А потом эта роль – быть матерью, а заодно и женой, и любовницей перешла к ней.
Бедняга Хохо!
Бедный Давид, как он переживал, узнав о его гибели!
Она почувствовала, что еще немного и разрыдается.
Будет плакать по Хохо, по Давиду, будет оплакивать свою несчастную участь.
Она устало закрыла глаза и словно провалилась в бездонную яму – ритмичное покачивание верблюда усыпили ее.
Кристобаль Писка помчался навстречу с ними на своей «Марбелье». Он не спустился на землю, но закричал прямо с седла.
– Они прошли здесь пешком прошлой ночью. Я их не видел, потому что они отклонились к югу, но утром нашел их следы.
– На сколько они опережают нас?
– Десять или двенадцать часов. Не больше.
Алек Коллингвуд осмотрелся по сторонам, взглянул на небо. Наступал вечер и очень скоро ночной мрак скроет все следы. Обернувшись к Давиду и туарегу, он сказал:
– Есть два пути: утром найти следы и идти по ним или прямо ехать в Тазира, где их ожидает грузовик. Когда сможем добраться до туда?
Малик–эль–Фази задумался.
– Если на джипе, то утром, при условии, что не будет проблем при пересечении Секиа.
Алек Коллингвуд принял решение мгновенно: соскочил с седла, вынул из чехла винтовку, а поводья от «Зонга» предал Писаке.
– Мы едем в Тазиру на джипе. Ты позаботишься о верблюдах, соберешь тех ребят, что ближе всех и пойдете по следам.
Испанец кивнул, подтверждая, что согласен.
– Где встретимся?
– В Гереде. Когда все закончится.
Малик–эль–Фази тоже спустился на землю, передал поводья от своего мехари и забрался в джип.
Пять минут спустя Кристобаль Писака и верблюды были уже не более крохотной точки на горизонте, то появляющейся, то исчезающей в клубах пыли, поднимающейся из–под колес автомобиля.
Ехали всю ночь напролет, не останавливаясь.

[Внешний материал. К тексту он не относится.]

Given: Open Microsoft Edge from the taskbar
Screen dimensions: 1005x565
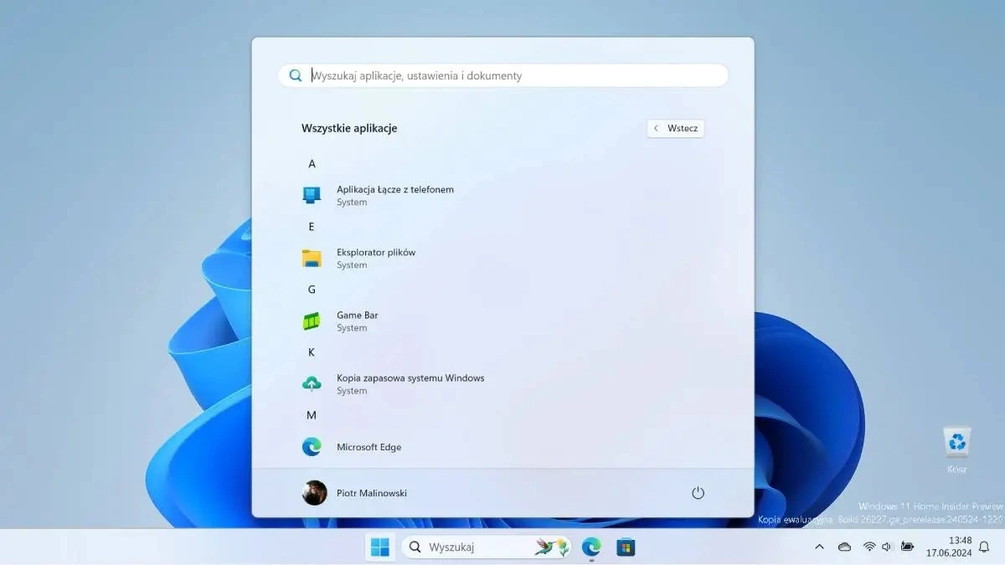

Машину трясло и кидало из стороны в сторону на ухабах. Сидящие внутри подпрыгивали на сиденьях, бились головой о стены и потолок, отчаянно ругались, но тут же извинялись, понимая, что никто не виноват в отсутствии дорог в середине пустыни.
Солнце поднялось более чем на четверть над горизонтом, когда они нашли множество кусков соды, разбросанных вокруг, и остановились. Малик вышел из автомобиля и начал изучать следы, потрогал верблюжий навоз, определяя температуру, и, недовольный увиденным, закачал головой.
– Они заставили животных бежать. Бежали долго. Смотрите на расстояние между шагами. Очень трудный шаг для таких животных.